* **Exercise**:
Of all the lines in the entries below, give again exactly those starting at the line containing "The image size is (1466, 812)." and ending at the line containing "Task: Switch to the Folder ribbon tab", both ends included, and no others.

* **Saved entries**:
- - -

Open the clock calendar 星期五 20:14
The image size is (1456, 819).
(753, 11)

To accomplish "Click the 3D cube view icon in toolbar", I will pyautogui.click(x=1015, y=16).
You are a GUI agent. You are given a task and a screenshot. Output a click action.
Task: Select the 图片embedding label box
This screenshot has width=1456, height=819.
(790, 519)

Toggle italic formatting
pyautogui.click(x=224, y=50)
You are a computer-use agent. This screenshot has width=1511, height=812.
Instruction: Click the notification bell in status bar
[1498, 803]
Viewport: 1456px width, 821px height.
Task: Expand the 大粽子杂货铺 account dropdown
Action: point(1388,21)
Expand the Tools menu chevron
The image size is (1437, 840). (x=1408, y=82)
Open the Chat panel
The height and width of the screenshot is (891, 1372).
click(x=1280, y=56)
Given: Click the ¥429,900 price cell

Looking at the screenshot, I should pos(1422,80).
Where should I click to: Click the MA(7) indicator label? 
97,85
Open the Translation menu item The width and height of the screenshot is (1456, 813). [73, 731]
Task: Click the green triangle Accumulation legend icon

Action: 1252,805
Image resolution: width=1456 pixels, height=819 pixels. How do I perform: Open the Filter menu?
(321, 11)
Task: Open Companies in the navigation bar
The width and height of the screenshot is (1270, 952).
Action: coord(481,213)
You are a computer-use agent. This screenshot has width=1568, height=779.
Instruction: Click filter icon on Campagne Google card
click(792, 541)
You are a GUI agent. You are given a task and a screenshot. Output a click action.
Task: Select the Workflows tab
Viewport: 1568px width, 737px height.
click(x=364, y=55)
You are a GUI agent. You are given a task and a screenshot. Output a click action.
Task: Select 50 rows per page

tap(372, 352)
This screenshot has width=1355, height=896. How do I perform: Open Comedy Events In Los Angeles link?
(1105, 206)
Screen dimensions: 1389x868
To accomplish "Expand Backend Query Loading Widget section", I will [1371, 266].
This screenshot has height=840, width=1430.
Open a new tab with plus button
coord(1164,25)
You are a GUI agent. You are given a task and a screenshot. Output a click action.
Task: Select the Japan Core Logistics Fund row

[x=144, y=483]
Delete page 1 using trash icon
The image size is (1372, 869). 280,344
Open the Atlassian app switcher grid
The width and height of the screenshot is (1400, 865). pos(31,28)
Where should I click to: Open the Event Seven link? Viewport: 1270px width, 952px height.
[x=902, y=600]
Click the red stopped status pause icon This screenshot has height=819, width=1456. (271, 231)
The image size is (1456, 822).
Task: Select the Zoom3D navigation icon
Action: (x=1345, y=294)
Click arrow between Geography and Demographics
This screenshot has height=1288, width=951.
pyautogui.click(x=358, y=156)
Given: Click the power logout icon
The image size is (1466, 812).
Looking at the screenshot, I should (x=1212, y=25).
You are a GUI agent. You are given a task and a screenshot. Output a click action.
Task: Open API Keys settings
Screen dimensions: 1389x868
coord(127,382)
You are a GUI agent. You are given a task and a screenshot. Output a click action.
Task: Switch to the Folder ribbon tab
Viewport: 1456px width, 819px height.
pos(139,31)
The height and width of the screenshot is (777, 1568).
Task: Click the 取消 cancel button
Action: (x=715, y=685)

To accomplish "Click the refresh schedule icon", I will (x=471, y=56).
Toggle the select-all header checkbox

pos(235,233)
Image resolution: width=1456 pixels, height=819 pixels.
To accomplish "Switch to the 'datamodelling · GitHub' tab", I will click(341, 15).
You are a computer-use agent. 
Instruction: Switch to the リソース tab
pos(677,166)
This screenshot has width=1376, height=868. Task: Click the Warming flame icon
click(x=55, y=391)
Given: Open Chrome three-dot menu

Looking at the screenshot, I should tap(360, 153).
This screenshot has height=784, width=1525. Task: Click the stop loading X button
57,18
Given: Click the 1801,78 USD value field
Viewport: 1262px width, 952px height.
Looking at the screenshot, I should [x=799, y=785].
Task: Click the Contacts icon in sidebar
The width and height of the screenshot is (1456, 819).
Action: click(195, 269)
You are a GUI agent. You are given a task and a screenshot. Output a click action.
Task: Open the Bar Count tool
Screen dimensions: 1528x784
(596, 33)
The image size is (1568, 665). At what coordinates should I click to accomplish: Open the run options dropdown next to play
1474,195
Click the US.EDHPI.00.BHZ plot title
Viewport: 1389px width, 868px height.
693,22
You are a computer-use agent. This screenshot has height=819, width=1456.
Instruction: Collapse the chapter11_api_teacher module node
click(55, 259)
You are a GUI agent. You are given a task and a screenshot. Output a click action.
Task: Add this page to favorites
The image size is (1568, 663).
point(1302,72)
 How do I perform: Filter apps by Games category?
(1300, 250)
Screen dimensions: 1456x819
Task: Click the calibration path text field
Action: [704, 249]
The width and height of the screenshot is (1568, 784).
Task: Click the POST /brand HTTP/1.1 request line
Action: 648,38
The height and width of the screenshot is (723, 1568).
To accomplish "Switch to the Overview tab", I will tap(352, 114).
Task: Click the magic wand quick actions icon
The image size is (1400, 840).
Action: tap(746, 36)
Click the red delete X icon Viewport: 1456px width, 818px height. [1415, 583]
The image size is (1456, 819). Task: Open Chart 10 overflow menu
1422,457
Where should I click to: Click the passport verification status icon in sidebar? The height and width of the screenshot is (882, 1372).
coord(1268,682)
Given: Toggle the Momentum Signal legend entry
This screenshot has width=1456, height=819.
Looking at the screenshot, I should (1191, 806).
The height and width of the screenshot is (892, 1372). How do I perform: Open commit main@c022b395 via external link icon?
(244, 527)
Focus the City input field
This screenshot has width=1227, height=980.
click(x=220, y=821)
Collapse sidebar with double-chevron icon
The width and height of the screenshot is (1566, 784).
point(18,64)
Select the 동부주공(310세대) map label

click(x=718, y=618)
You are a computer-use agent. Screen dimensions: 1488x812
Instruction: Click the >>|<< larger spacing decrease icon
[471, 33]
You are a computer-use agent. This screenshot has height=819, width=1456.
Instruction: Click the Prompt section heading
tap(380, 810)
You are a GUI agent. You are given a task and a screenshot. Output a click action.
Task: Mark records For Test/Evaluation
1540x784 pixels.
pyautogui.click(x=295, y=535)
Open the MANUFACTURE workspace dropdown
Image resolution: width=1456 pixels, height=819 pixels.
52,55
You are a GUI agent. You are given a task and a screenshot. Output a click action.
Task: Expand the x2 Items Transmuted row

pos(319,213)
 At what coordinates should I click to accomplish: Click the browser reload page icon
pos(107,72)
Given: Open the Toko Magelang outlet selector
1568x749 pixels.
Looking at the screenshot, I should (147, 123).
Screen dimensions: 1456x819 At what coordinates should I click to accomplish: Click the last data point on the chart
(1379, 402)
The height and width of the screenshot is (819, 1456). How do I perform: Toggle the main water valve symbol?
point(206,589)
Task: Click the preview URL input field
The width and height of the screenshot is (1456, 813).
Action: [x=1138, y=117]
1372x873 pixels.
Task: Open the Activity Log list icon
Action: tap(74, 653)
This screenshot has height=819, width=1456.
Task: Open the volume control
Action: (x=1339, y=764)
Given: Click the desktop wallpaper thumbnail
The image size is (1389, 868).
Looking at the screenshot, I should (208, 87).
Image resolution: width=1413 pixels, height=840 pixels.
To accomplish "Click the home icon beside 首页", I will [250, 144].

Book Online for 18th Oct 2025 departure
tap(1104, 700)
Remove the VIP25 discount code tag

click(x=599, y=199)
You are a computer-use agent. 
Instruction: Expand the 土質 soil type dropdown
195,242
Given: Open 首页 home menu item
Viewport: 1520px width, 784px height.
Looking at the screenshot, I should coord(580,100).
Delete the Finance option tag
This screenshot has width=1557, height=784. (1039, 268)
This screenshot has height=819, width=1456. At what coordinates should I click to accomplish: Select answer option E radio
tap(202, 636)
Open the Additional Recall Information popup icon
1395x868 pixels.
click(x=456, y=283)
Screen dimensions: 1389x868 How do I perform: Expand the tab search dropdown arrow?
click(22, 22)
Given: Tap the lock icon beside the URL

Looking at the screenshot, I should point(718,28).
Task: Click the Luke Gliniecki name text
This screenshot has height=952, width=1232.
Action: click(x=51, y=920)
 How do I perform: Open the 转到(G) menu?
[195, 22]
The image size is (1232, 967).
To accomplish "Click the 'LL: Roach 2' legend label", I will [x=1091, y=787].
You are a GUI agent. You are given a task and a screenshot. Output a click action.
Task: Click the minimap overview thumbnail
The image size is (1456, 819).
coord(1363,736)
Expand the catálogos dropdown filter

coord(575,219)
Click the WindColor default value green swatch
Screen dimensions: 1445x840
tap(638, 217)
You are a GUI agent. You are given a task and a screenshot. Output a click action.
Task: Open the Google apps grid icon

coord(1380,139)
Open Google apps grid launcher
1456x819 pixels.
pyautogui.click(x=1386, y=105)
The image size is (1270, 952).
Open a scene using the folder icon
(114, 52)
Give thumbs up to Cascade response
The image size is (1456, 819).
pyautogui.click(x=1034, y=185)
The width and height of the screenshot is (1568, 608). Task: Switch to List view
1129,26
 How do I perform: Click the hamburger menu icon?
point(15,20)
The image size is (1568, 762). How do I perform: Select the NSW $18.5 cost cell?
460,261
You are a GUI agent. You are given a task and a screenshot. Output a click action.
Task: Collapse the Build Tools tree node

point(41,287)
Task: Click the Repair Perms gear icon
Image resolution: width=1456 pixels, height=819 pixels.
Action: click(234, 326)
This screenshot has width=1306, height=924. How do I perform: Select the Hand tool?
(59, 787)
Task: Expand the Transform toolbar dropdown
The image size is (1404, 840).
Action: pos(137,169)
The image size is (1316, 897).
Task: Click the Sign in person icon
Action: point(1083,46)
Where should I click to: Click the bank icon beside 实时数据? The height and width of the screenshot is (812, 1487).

- - -

* **Solution below**:
The image size is (1466, 812).
Looking at the screenshot, I should (x=1212, y=25).
You are a GUI agent. You are given a task and a screenshot. Output a click action.
Task: Open API Keys settings
Screen dimensions: 1389x868
coord(127,382)
You are a GUI agent. You are given a task and a screenshot. Output a click action.
Task: Switch to the Folder ribbon tab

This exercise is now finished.